By Jonathan Stack
Special to American Forces Press Service
Oct. 24, 2008 - A new organization housed by the Defense Logistics Agency here will provide acquisition support for joint operations involving the Defense Department and other government agencies. The Joint Contingency Acquisition Support Office officially stood up with a ribbon-cutting ceremony Oct. 20.
"In 2007, Congress directed that DoD implement a programmatic approach to fix problems which exist in contingency contracting and contingency acquisition management," said Tim Freihofer, the office's director. "The JCASO is one of the elements prescribed to implement and carry out that mission."
The office will oversee expeditionary contracting conducted during combat, post-conflict and contingency operations, Freihofer said.
"If you go out to the combatant command logistics directorates, you find that they don't have the expertise available to them to manage the level, size and scope of contracted support and services that are currently in their plans," Freihofer explained.
"In order to both train and provide that acquisition expertise, the decision was made to stand up JCASO, as opposed to providing the five combatant commanders [their own] acquisition staff," he said.
By and large, he said, it's more economical to make this 28-member unit available when needed than to maintain a staff element in each of the regional commands.
DoD officials were considering three organizations to host the JCASO: U.S. Joint Forces Command, the Defense Contracting Management Agency and DLA.
"After looking at all the pros and cons, DLA was the best choice," Freihofer said.
DLA was selected because the agency currently supports all the combatant commands and geographical areas, and already has a mission of sustainment and support. The agency also has acquisition management expertise.
"The whole package of the things that would be required to successfully stand up and field this capability for the combatant commanders is resident in DLA," Freihofer said.
The JCASO's staff will include 17 military members and 11 civilians.
"The staff will provide functional expertise required, as well as two deployable teams of five personnel each," he said.
The teams are organized and split so they will provide dedicated support to the combatant commands. They will plan, train, exercise and fight with their respective combatant commands.
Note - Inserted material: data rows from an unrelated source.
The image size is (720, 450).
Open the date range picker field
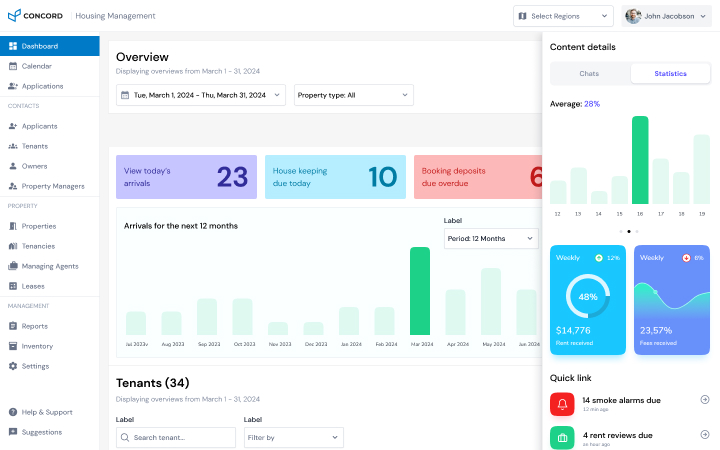200,95
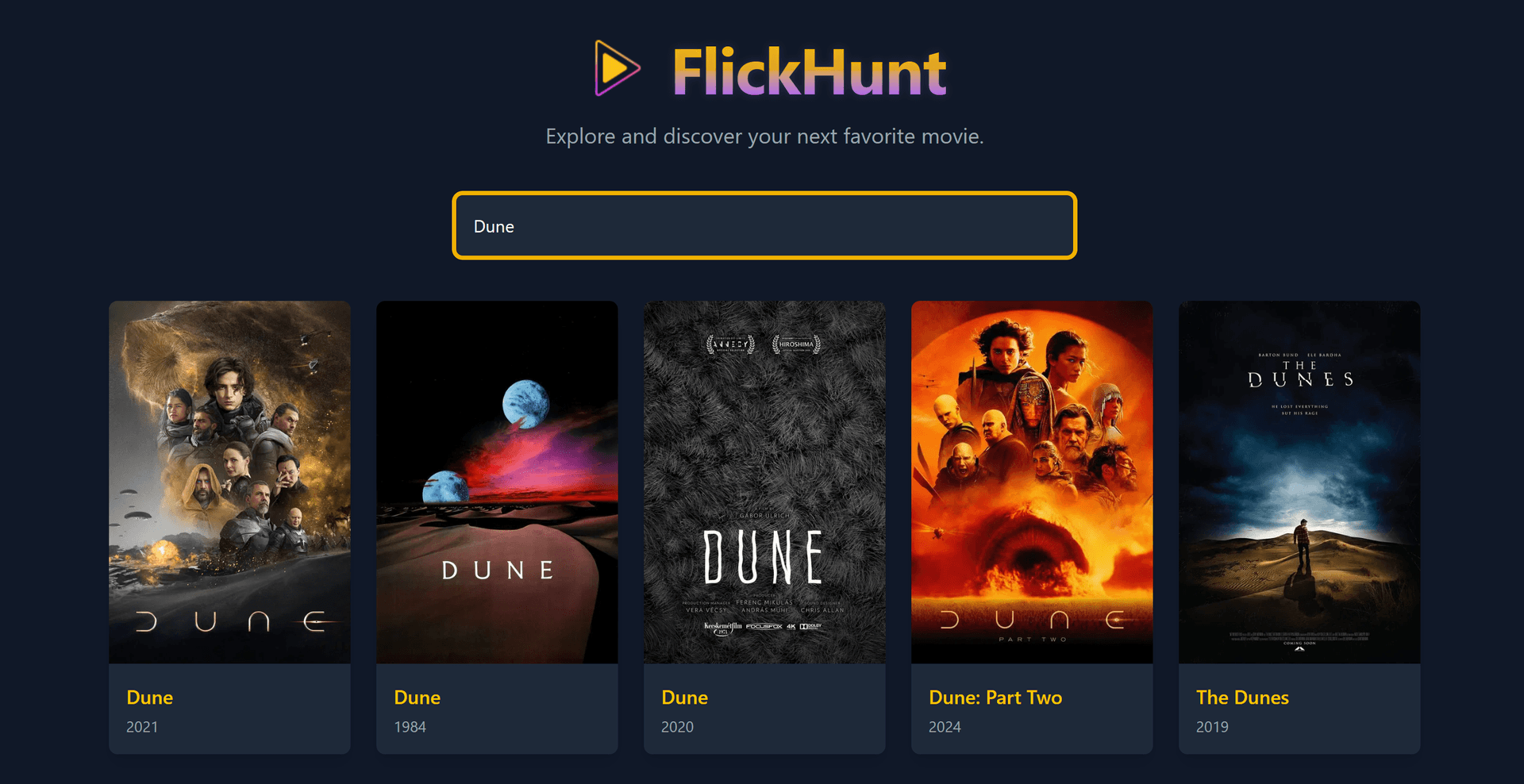Click the FlickHunt title text

(809, 72)
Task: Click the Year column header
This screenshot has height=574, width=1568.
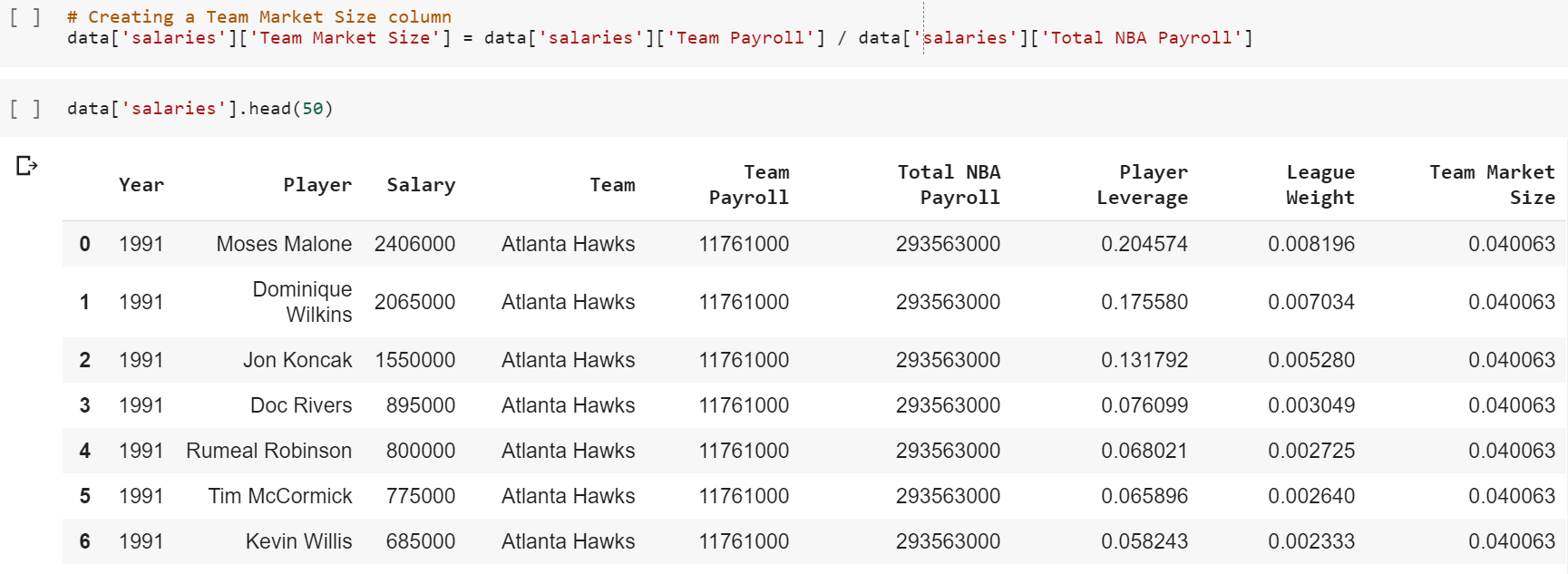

"This organizational approach provides the COCOM acquisition staff continuity and the bench strength to support high-intensity operations when required," Freihofer said.
The U.S. government depends on contractors now more than ever before, Freihofer said, employing about 200,000 contractors. Local nationals hired overseas increase that number significantly, he added.
"If contractors are in a joint operating area, the commander is responsible and must oversee their work in theater," Freihofer said. "In the past, much more was done with our military troops; there were not near as many contractors involved."
Now the JCASO will oversee and manage that, Freihofer said.
Army Lt. Gen. Robert T. Dail, DLA director, lauded the new organization during a briefing Oct. 22. He explained to DLA employees that the JCASO will provide a contract management synchronizing capability from DLA overseas to the regional combatant commanders and provide contract management oversight, synchronization, transition planning and strategy.
"That's contract excellence," Dail said.